In 2010, the city entered an operating agreement with Chico Outsiders, a volunteer organization, to construct and maintain the disc golf course in compliance with the Bidwell Park Master Management Plan. The agreement includes mandatory mitigation measures to protect plants such as the Butte County checkerbloom and Bidwell’s knotweed as well as tree-nesting raptors, cliff-nesting peregrine falcons, vernal pools, oak trees and wildflowers. (Elliott says many of these obligations have been well met by fencing off certain areas and posting warning signs in others.)

Club President Adam Filippone—who did not return CN&R’s messages as of press time—spoke of erosion and vegetation damage during a Bidwell Park and Playground Commission meeting last July, according to meeting minutes posted online.
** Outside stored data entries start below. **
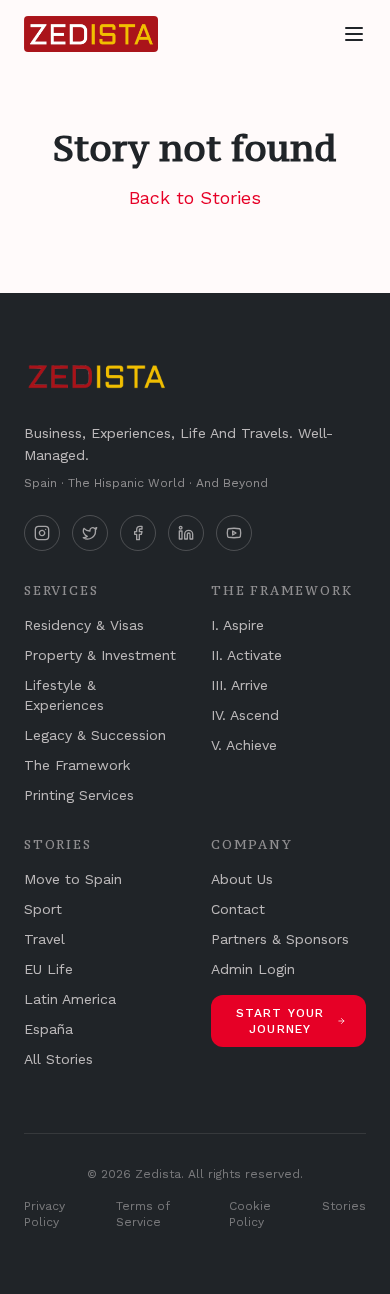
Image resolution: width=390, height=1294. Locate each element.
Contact (238, 909)
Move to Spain (73, 879)
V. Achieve (244, 745)
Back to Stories (195, 197)
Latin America (70, 999)
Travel (44, 939)
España (48, 1029)
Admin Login (253, 969)
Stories (344, 1206)
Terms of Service (143, 1214)
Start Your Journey (280, 1021)
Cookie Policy (250, 1214)
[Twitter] (90, 533)
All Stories (58, 1059)
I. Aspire (237, 625)
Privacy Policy (44, 1214)
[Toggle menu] (354, 34)
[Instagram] (42, 533)
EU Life (48, 969)
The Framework (77, 765)
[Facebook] (138, 533)
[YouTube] (234, 533)
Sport (43, 909)
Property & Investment (100, 655)
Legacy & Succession (95, 735)
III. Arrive (239, 685)
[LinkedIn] (186, 533)
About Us (242, 879)
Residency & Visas (84, 625)
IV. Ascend (245, 715)
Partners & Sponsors (280, 939)
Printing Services (79, 795)
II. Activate (246, 655)
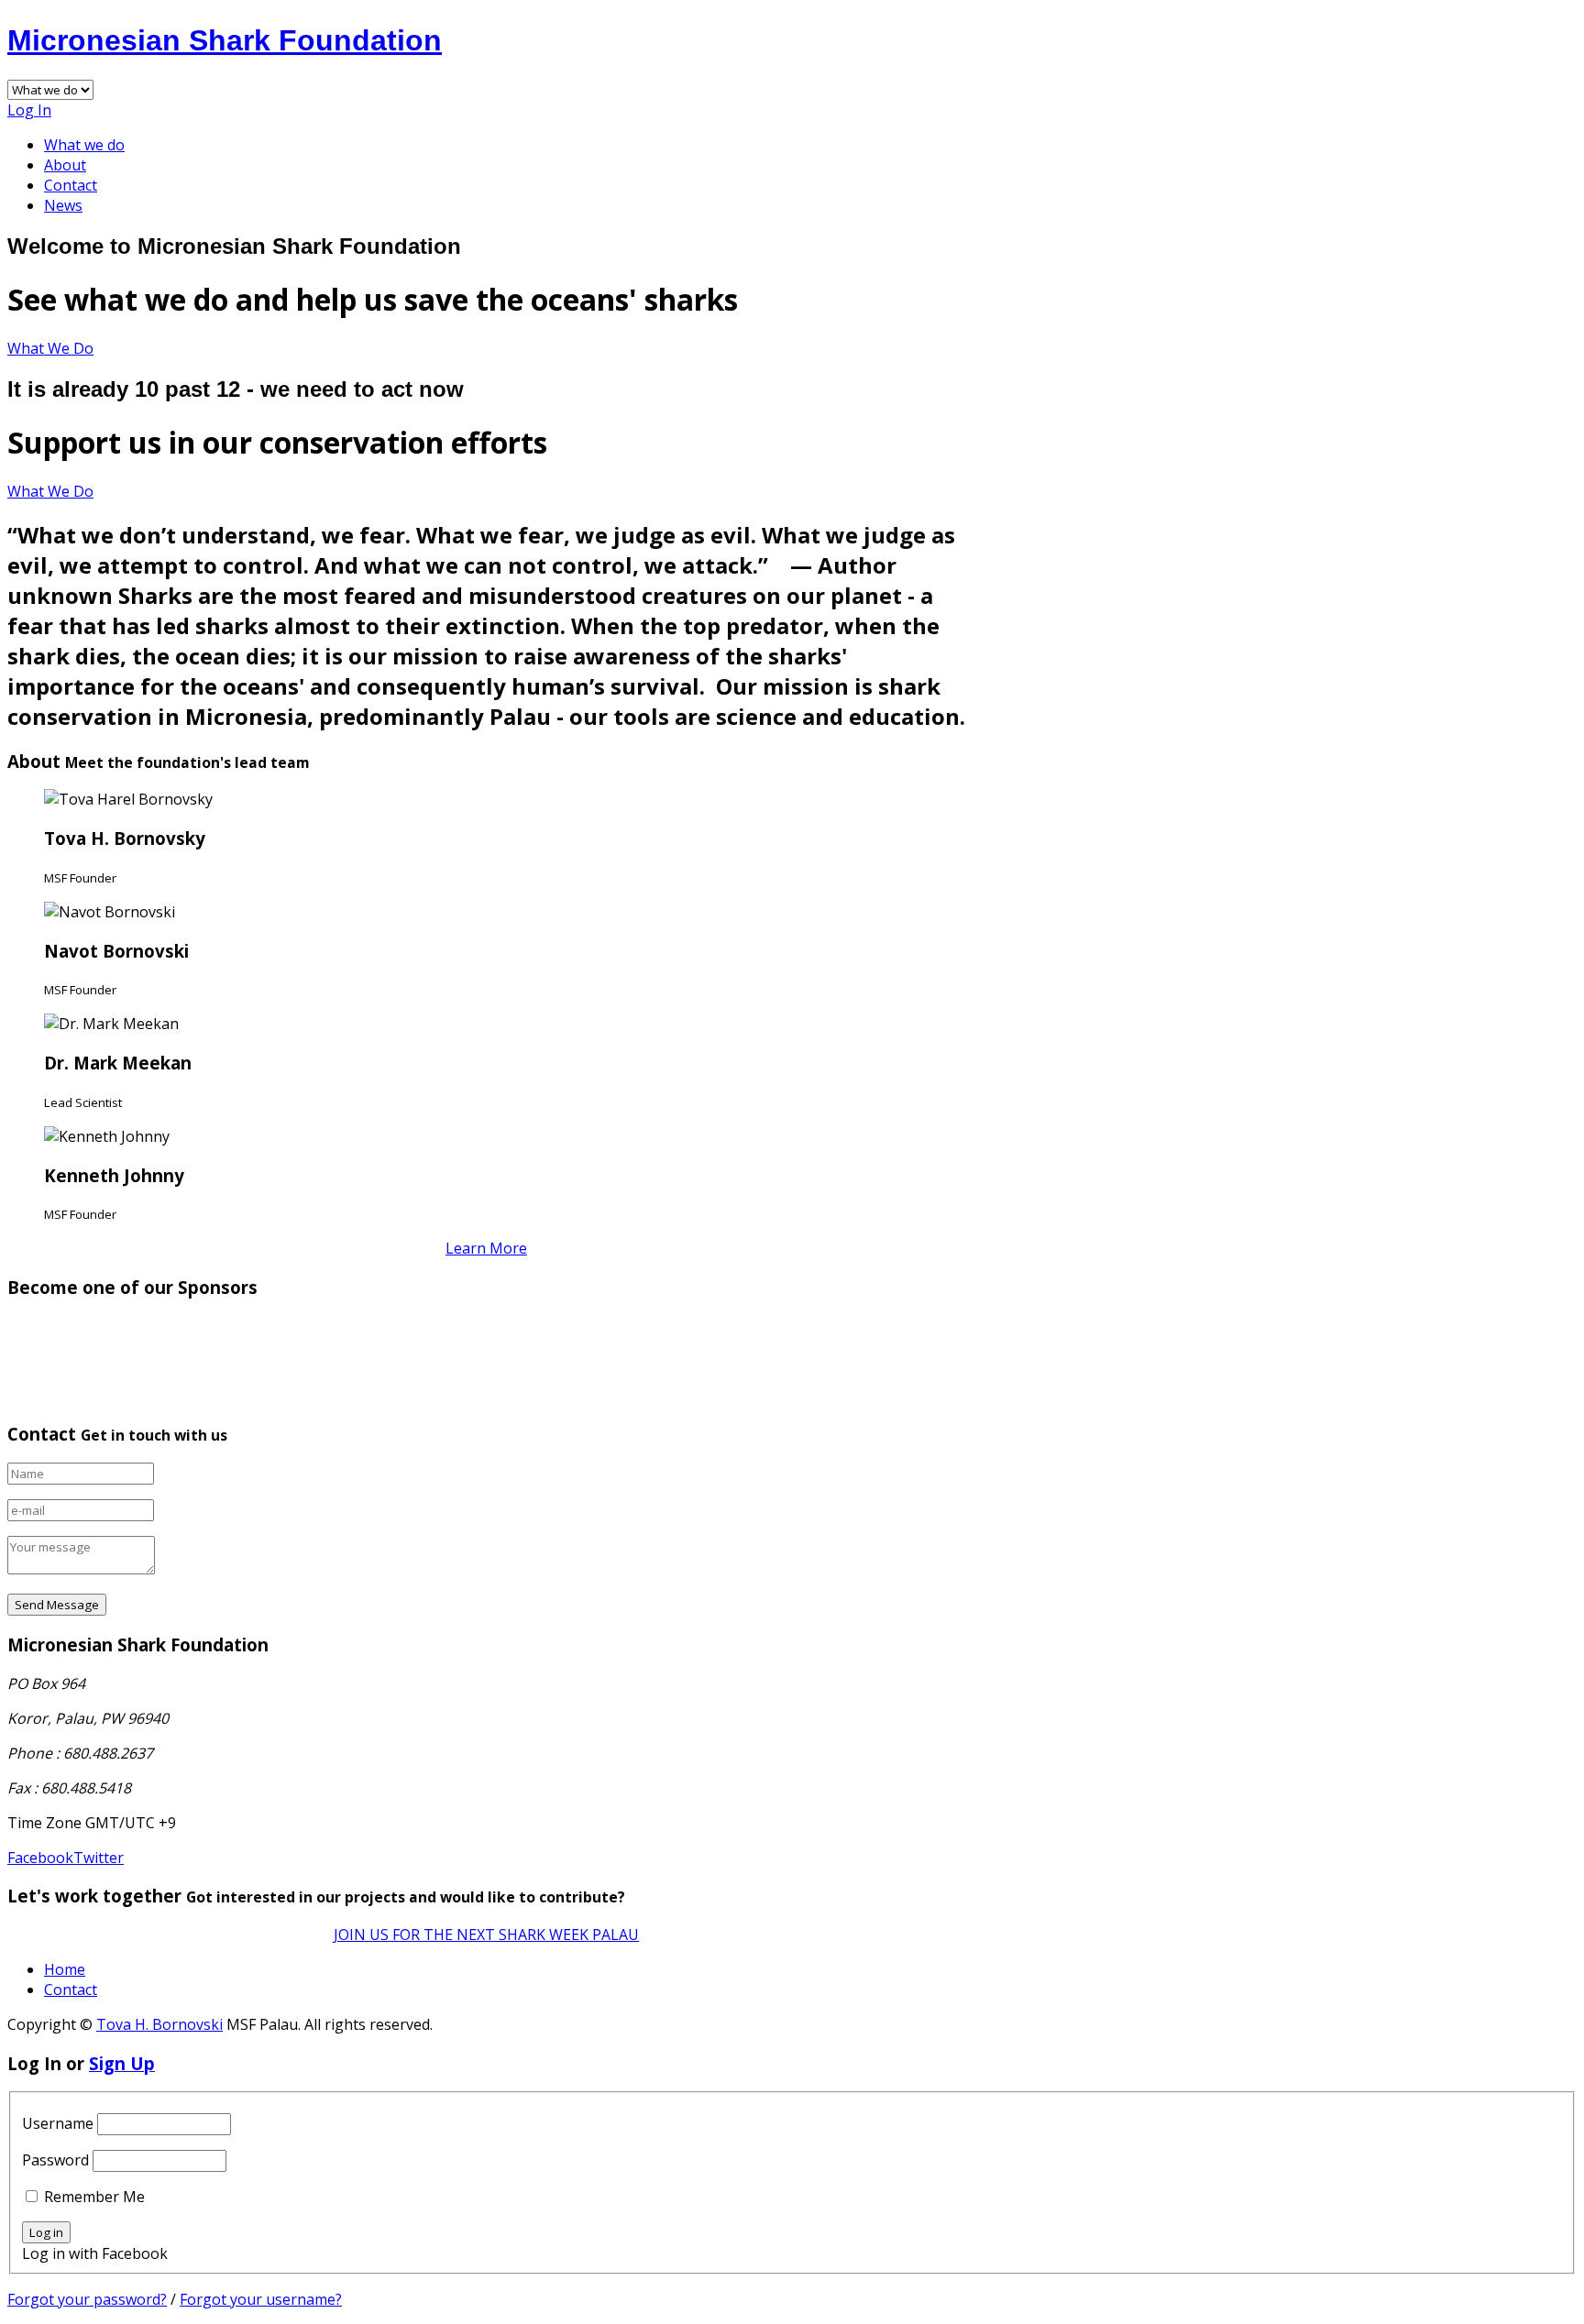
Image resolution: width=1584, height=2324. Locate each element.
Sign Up (122, 2063)
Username (58, 2123)
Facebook (40, 1857)
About (65, 165)
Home (64, 1969)
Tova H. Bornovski (159, 2024)
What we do (84, 145)
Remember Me (94, 2197)
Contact (70, 185)
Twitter (98, 1857)
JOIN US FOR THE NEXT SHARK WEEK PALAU (486, 1934)
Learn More (486, 1248)
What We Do (50, 348)
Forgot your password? (87, 2299)
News (63, 205)
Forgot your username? (261, 2299)
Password (55, 2160)
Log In (29, 110)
He suggested devoting volunteer hours to covering worn areas with seeded straw to address erosion, making more strategic use of disc-deflecting posts in front of trees, and adjusting the placement of baskets to decrease concentration of foot traffic.

Now, nearly a year later, straw hasn’t been laid, erosion is clearly evident—the concrete tee platforms, once at ground-level, are now several inches above the dirt—and many of the protective posts are missing or have cracked or split in half due to heat and haven’t been replaced.

The matter will come to a head at the Bidwell Park and Playground Commission meeting on June 29, when Dan Efseaff, the city of Chico’s park and natural resource manager, will present findings from the 2014 monitoring report for the course.

From Elliott’s perspective, he’d just like someone to deliver on the promises to protect the environment at Peregrine Point.

“When your mitigation measures don’t work, you use other ones,” he said. “You adapt your strategies. All they’ve done to adapt their strategies is moving baskets, or saying they’d place tree deflectors in some different spots, [and] be more strategic about it. Well, they said that, but they haven’t done diddly.”